What the task requires >> Please return every line of the records below that holds the word "Choose".

Data to use >>
──────────
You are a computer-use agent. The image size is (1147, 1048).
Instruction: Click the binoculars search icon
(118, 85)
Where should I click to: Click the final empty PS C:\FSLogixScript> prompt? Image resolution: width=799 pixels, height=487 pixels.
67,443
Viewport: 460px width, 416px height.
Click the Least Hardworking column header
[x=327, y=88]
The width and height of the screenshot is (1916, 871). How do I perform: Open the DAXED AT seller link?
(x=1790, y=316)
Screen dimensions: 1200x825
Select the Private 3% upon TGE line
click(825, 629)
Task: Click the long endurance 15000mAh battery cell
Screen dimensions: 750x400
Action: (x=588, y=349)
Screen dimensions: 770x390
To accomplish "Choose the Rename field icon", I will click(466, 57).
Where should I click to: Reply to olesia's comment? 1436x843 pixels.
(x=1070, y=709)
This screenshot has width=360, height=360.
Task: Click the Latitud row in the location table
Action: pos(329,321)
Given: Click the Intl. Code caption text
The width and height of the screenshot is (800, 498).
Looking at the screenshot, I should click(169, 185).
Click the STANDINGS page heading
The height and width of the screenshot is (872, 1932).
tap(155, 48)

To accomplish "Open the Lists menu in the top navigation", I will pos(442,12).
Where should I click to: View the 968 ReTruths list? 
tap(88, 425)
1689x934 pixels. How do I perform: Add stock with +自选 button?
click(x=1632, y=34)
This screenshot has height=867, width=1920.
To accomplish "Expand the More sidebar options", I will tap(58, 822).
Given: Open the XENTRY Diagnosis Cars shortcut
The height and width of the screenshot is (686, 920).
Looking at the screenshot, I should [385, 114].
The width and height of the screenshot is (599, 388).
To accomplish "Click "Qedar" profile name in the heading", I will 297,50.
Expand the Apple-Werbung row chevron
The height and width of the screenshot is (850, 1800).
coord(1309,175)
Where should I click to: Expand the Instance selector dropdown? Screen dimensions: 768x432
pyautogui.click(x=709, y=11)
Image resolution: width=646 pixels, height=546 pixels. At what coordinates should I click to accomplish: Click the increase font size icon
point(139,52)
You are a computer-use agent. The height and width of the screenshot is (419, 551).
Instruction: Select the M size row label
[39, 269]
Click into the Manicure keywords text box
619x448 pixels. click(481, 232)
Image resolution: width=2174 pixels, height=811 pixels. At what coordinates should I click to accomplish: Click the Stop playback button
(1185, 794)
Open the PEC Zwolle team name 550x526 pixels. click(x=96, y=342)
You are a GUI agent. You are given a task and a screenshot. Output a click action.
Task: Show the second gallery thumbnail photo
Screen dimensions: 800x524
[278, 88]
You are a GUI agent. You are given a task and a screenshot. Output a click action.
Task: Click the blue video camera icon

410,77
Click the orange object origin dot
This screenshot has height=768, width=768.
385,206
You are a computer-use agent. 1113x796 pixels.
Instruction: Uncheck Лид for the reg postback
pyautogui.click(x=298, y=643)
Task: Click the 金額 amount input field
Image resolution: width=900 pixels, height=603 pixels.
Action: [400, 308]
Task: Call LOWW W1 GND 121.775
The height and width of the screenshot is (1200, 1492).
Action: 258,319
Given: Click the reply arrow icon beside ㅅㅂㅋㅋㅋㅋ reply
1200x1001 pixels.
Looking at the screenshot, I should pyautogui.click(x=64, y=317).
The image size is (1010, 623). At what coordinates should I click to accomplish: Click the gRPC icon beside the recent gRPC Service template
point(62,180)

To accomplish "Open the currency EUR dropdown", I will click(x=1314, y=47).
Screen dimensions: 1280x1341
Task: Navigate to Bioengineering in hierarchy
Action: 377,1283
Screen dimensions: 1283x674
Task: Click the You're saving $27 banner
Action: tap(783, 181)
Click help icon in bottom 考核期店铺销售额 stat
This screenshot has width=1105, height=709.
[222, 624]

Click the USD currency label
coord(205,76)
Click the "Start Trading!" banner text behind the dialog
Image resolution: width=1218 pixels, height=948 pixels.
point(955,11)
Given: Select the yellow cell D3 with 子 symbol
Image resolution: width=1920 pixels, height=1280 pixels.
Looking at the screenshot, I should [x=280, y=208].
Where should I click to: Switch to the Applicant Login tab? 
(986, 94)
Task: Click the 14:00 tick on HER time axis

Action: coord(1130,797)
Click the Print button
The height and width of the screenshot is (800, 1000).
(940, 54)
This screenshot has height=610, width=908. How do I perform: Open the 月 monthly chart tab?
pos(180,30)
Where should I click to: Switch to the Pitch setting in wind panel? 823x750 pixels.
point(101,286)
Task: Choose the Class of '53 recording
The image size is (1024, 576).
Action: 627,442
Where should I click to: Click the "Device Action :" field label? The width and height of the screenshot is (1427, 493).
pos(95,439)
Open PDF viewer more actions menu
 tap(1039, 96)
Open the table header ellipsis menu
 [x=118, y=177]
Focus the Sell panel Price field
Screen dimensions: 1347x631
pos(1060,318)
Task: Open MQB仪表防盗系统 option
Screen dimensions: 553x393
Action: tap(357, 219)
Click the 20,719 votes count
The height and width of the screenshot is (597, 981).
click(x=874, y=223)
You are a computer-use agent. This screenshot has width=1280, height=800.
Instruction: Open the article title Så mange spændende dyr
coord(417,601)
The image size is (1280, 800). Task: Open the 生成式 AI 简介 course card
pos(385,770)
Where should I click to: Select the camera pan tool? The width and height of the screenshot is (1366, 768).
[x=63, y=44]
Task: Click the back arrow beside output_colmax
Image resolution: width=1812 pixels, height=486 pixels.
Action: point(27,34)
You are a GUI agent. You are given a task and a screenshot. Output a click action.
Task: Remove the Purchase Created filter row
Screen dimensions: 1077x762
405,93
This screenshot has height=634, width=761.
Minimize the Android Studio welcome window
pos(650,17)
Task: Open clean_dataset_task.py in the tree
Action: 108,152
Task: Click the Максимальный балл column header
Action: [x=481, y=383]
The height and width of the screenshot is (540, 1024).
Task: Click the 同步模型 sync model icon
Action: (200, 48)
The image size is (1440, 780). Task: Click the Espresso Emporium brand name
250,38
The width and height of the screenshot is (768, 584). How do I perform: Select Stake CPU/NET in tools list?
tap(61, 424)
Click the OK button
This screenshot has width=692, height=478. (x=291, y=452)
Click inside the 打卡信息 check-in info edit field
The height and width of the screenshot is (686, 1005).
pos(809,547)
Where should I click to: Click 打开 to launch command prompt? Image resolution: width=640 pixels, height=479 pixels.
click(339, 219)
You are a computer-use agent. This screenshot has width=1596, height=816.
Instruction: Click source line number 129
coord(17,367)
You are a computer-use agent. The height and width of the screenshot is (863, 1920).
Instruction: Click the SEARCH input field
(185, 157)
──────────
Completed task >>
To accomplish "Choose the Rename field icon", I will click(466, 57).
Task: Choose the Class of '53 recording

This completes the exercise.